> **Exercise details**: Print the part of the excerpt on the piecewise breakpoint model between "enabling us to" and "that doesn't matter.", inclusive, reproducing it word for word.

Start of Excerpted text

Your model shifts and scales the argument of $\phi$ and scales its values for arguments exceeding the breakpoint $\zeta,$ thereby requiring three parameters for $x\ge \zeta,$ which we could parameterize as

$$f_{+}(x;\mu,\sigma,\gamma) = \gamma\, \phi\left(\frac{x-\mu}{\sigma}\right).$$

For arguments less than the breakpoint you want a linear function

$$f_{-}(x;\alpha,\beta) = \alpha + \beta x.$$

Assure continuity by matching the values at the breakpoint. Mathematically this means

$$f_{-}(\zeta;\alpha,\beta) = f_{+}(\zeta;\mu,\sigma,\gamma),$$

enabling us to express one of the six parameters in terms of the other five. The simplest choice is the solution

$$\alpha = \gamma\, \phi\left(\frac{\zeta-\mu}{\sigma}\right) - \beta\,\zeta.$$

The resulting model will almost never be differentiable at $\zeta,$ but that doesn't matter.


The illustration in the question shows only four data points, which won't be enough to fit five parameters. But with more data points, measured with a little bit of mean-zero, iid error, a nonlinear least squares algorithm can succeed, especially if provided good starting values (which is an art in itself) and if some care is taken to re-express the parameters that must be positive ($\gamma$ and $\sigma$). Here is a comparable dataset with ten datapoints, obviously measured with substantial error:

Figure

It illustrates what the model looks like, how well it might fit even with such a small dataset, and what a likely 95% confidence interval for the breakpoint $\zeta$ might be (it is spanned by the red band). To find this fit I used $(\zeta,\beta,\mu,\log(\sigma),\log(\gamma))$ for the parameterization, requiring no constraints at all: see the call to nls in the code example below.

End of Excerpted text
Start of Dataset entries

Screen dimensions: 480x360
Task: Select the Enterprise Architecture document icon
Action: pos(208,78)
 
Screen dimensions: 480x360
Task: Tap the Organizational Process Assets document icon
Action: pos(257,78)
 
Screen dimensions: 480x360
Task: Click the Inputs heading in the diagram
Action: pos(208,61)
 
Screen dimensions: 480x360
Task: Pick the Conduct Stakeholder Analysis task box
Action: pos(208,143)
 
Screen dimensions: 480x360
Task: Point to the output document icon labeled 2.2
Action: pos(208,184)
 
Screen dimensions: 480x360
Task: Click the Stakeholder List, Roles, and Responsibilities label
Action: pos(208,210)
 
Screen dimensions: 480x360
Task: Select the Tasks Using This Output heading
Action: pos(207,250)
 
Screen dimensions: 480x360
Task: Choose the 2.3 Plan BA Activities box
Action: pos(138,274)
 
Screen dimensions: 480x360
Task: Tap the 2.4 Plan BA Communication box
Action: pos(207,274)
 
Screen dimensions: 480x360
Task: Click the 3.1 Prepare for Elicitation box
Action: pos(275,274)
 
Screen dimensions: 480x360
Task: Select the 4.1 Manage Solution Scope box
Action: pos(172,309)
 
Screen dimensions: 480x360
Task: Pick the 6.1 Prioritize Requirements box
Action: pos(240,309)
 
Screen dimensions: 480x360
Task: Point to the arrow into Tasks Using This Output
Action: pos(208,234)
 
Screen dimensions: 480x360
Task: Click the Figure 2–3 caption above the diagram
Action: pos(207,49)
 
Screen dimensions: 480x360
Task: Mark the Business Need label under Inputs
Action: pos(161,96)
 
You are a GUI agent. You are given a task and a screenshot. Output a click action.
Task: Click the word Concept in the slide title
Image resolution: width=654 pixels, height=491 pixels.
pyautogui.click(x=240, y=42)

End of Dataset entries
Start of Dataset entries

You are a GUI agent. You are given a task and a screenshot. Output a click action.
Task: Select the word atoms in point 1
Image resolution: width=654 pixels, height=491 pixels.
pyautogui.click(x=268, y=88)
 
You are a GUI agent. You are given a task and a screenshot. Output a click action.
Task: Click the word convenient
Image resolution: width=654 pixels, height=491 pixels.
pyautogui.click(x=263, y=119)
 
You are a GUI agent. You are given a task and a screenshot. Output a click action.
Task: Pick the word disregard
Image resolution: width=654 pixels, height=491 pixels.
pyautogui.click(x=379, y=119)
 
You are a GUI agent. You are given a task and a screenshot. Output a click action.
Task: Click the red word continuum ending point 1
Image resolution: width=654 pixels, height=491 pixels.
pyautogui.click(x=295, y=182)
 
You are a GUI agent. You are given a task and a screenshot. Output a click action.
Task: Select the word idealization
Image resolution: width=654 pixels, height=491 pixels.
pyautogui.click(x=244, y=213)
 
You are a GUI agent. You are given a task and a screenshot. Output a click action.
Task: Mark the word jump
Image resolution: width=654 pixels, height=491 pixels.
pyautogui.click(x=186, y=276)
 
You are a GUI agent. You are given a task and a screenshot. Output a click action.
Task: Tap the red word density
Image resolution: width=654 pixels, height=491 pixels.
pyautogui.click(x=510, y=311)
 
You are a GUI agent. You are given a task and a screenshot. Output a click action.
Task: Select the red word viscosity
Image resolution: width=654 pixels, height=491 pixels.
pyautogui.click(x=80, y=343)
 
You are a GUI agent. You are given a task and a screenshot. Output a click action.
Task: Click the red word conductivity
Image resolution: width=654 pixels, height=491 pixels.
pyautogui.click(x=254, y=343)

End of Dataset entries
Start of Dataset entries

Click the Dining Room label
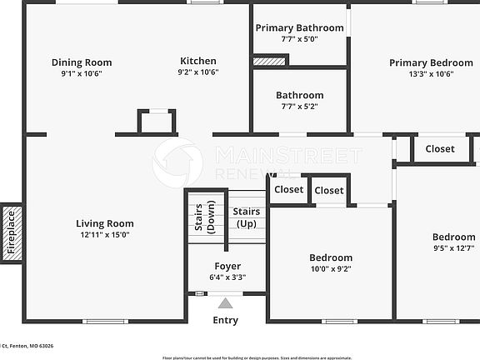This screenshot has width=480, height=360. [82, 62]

End of Dataset entries

> **Problem solution**:
enabling us to express one of the six parameters in terms of the other five. The simplest choice is the solution

$$\alpha = \gamma\, \phi\left(\frac{\zeta-\mu}{\sigma}\right) - \beta\,\zeta.$$

The resulting model will almost never be differentiable at $\zeta,$ but that doesn't matter.